Bu yazıda World of Türkiye okurları için ülkemizin güzide kurumlarından, istihbarat servisimiz Milli İstihbarat Teşkilatı’nın Mossad operasyonlarına odaklanacağız. Ki adını 20. Yüzyıl’ın başında Osmanlı’ya ait Filistin topraklarında faaliyet göstermiş NİLİ adlı casusluk örgütünden alan NİLİ suikast şebekesinin planlarını da ilk bu köşede okumuştunuz.
Son operasyonlarla ilgili yeni bilgi ve analizler ışığında İsrail’in acemi ajanları ya da Mossad’ın stajyer casusları diyebileceğimi hücre yapılarıyla ilgili gelişmeleri aktaracağım. Mossad, Türkiye’de acemi ajanları kullanmak zorunda; zira ülkemizde profesyonel casus çalıştırabilecek konumda değiller.

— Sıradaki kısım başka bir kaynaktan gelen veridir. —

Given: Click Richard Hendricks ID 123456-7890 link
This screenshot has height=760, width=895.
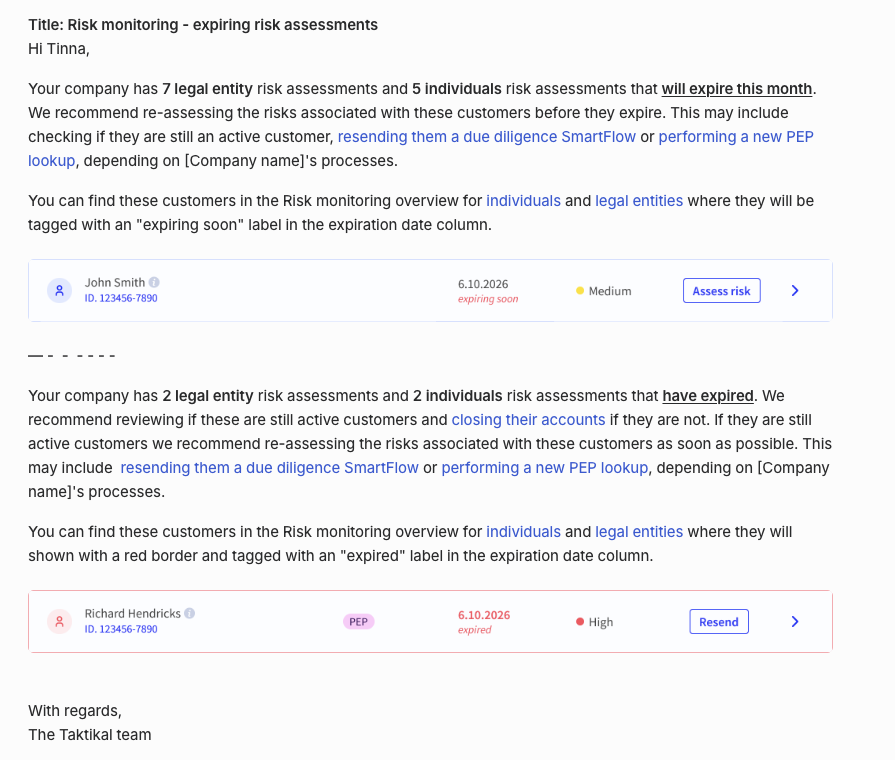Looking at the screenshot, I should (121, 629).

MOSSAD’IN CASE OFFICER’I: VICTORIA
Mossad’ın son çökertilen casusluk hücresinin kilit isimlerinden biri,
televizyonlarda gündüz kuşağı programlarına çıkan eski emniyetçi Hamza Turan Ayberk idi. Hamza Turan Ayberk, talimat aldığı Mossadçı’nın kod adını verdi: Victoria. Bir başka deyişle Ayberk’in, sorgusunda verdiği bilgilere göre bağlı olduğu Mossad ‘case officer’ının yani, ajan yöneticisinin kod adı Victoria imiş. Victoria’s Secret diye bir moda şirketi var, anlamı Victoria’nın Sırrı’dır ve Kraliçe Victoria döneminden ilhamla adı konulmuş bir şirkettir. Elbette Ayberk de Victoria’nın gerçek kimliğini bilmiyor. Zaten İsrail, bu tür kozmik bilgileri stajyer casuslarına vermez. Acemi casus Ayberk bilse onun adını da hemen söylerdi. Çünkü sorguda yalan söyleme ihtimalleri yok, istihbarat sorgusunda poligraf, yani yalan makinesi kullanılıyor.

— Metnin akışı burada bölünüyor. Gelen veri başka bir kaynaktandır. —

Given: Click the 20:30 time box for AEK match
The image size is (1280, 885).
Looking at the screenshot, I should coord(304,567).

İmdi… Gelelim hukuki açıdan son duruma… Bu son yakalanan hücrenin 6 üyesi İstanbul 4. Sulh Ceza Hâkimliği tarafından tutuklanarak cezaevine gönderildi. Bir kişi ise adli kontrol şartı ile serbest bırakıldı. Onun da hareketleri izlenecektir kuvvetle muhtemel.

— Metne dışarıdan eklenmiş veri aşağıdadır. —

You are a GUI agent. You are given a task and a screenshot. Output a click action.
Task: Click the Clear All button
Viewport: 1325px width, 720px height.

RAPORLARI KRİPTOLU GÖNDERİYORLARDI
Peki; bu Mossad hücreleri İsrail gizli servisine ne tür bilgiler sağlamışlar, ona da bir bakalım. Ülkemizdeki Orta Doğulu; bilhassa da Filistinli, Suriyeli ve Iraklı şahıslarla ilgili; sadece şahıslar da değil şirketlerle ilgili tehdit, takip, gözetleme, foto-video dokümante işleri yapıyorlardı. Ve bu bilgileri hazırladıkları raporlarla kripto, yani gizli haberleşme yöntemleri üzerinden Mossad’a iletiyorlardı. Ayberk bunu itiraf etti. Bunun karşılığında ne alıyordu? Cüzzi paralar, spagetti western jargonuyla söylersek ‘bir avuç dolar’ alıyordu. Ödemeleri kripto para olarak alıyordu, tabii bu aralar Bitcoin de ‘Boğa Sezonu’na girdiğine göre kendince kârlı bir alışveriş içinde olduğunu düşünüyordu.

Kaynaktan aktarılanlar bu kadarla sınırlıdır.